La corsa del Parmigiano-Reggiano e del Grana Padano si è arrestata. Dopo la lunga crisi che solo nell'estate dello scorso anno aveva allentato la presa consentendo una ripresa dei prezzi, il mercato sta ora cedendo. I prezzi restano su livelli soddisfacenti, ma dopo mesi di continua crescita questa inversione di tendenza getta qualche ombra sulla possibile evoluzione del mercato. A far scattare le riduzioni non è la crisi economica che deprime i consumi e nemmeno la flessione delle esportazioni, che al contrario viaggiano con il segno più davanti. La colpa, se di questo si può parlare, è solo della spinta sulla produzione, che allettata dai buoni prezzi degli ultimi mesi non ha saputo “resistere” alla tentazione di mettere più latte nelle caldaie. E ora per il Parmigiano-Reggiano la produzione di forme è del 6,04% in più rispetto a 12 mesi fa, come pure per il Grana Padano (+6,22%). Più allarmante ancora il confronto fra la produzione del mese di luglio e quella dello stesso mese del 2010. Le rilevazioni riportate da Clal dicono che per il Parmigiano-Reggiano la crescita si è spinta ad un +13,40%, mentre il Grana Padano è andata anche oltre (+14,08%).

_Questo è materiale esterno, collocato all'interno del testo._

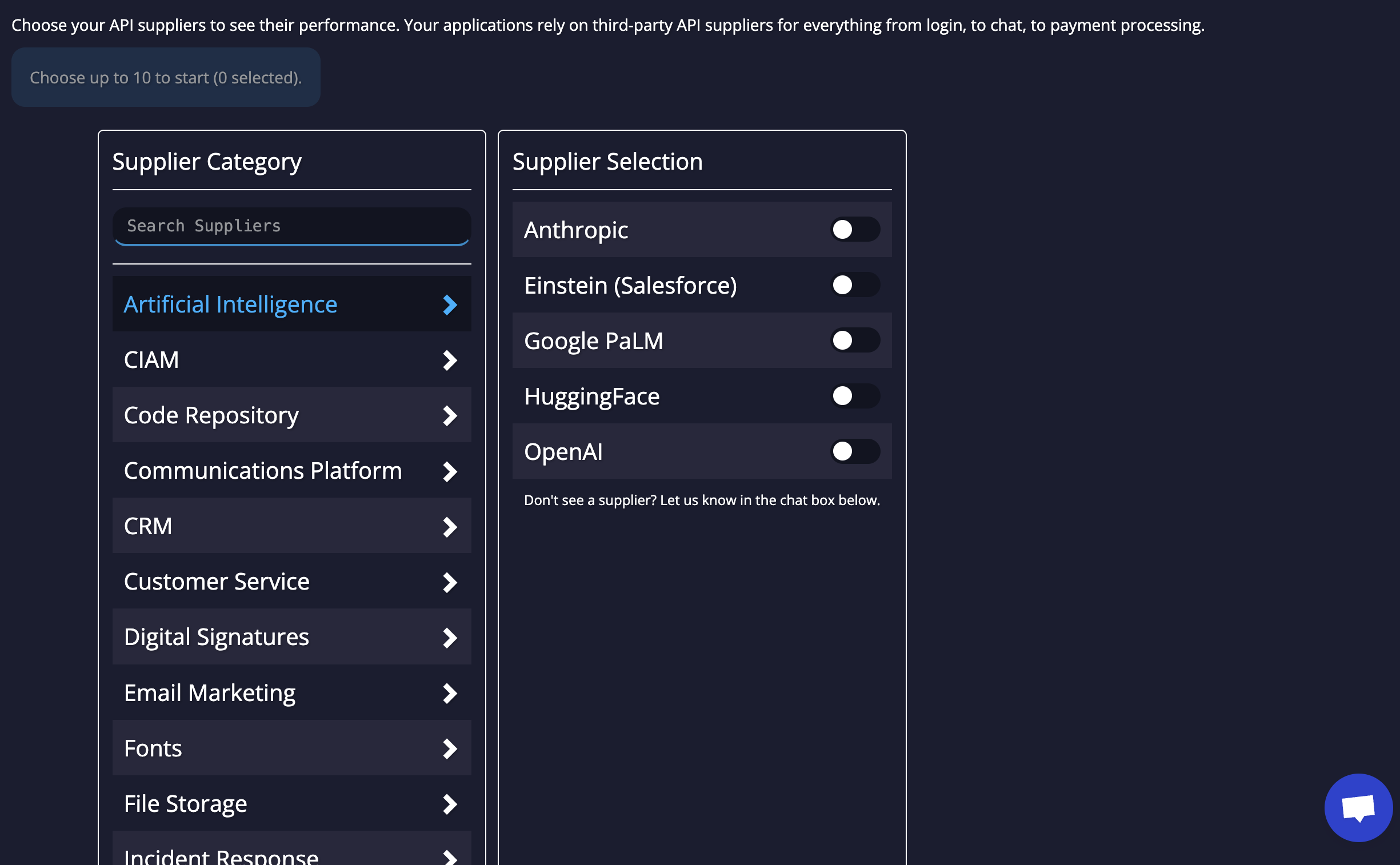Focus the Search Suppliers input field
1400x865 pixels.
point(291,226)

Non stupisce allora che i prezzi siano calati. In agosto il prezzo del Parmigiano-Reggiano di 12 mesi è sceso di 30 centesimi di euro rispetto a giugno (10,60 euro al kg contro 10,90 euro) analogamente a quanto accaduto per il Grana Padano (8,90 euro al kg contro 9,18 euro per il prodotto di 14-16 mesi).

 

Il Grana Padano e...

Commentando la situazione di mercato il direttore generale del Consorzio del Grana Padano, Stefano Berni, ha confermato che la flessione dei prezzi era largamente prevista a causa dell'aumento produttivo, ben oltre il 2,5% auspicato dal Consorzio e per la contemporanea riduzione dei consumi interni, in parte indotta dall'aumento dei prezzi. Ma dal prossimo ottobre, a parere del direttore del Consorzio, lo scenario dovrebbe evolvere in modo positivo. Per quei mesi è infatti prevista una riduzione della spinta produttiva. Sullo sfondo resta la necessità di poter allineare la produzione alle richieste del mercato, ma occorre attendere che da Bruxelles siano definiti gli strumenti per una programmazione produttiva.

 

...il Parmigiano Reggiano

Intanto il Parmigiano-Reggiano, i cui problemi non sono dissimili da quelli del “cugino” Grana Padano, si è dato un nuovo disciplinare di produzione, entrato in vigore a fine agosto. Più stringenti i vincoli (già forti anche in precedenza) per allevatori e caseifici. I primi vedono aumentare dal 35% al 50% la quota di foraggi che deve essere prodotta all'interno dei singoli allevamenti. Per i secondi scatta l'obbligo di confezionamento in zona di origine. “Sulla filiera produttiva – spiega il presidente del Consorzio del Parmigiano-Reggiano, Giuseppe Alai - saranno più agevoli la vigilanza e i controlli”. I nuovi vincoli continuano con la “quarantena” prevista per le bovine che provengono da altre filiere produttive. Si dovrà attendere quattro mesi prima che il loro latte possa essere trasformato in Parmigiano-Reggiano. “Una misura cautelativa importante – osserva il direttore del Consorzio, Leo Bertozziper evitare l’inserimento, nella filiera del Parmigiano-Reggiano, di bovine che potrebbero essere state alimentate con prodotti non previsti o espressamente vietati dal disciplinare.”

 

 

Gli effetti

La riduzione della produzione non è l'obiettivo che il nuovo disciplinare si era prefisso, ma i vincoli ancora più stringenti sulla produzione potrebbero avere come conseguenza una riduzione della spinta produttiva. Che sarebbe la benvenuta per evitare una nuova difficile situazione di mercato, in attesa che i progetti di riforma del settore lattiero caseario all'esame di Bruxelles offrano ai Consorzi gli strumenti per programmare la produzione. O sui mercati sarà ancora la stagione delle altalene.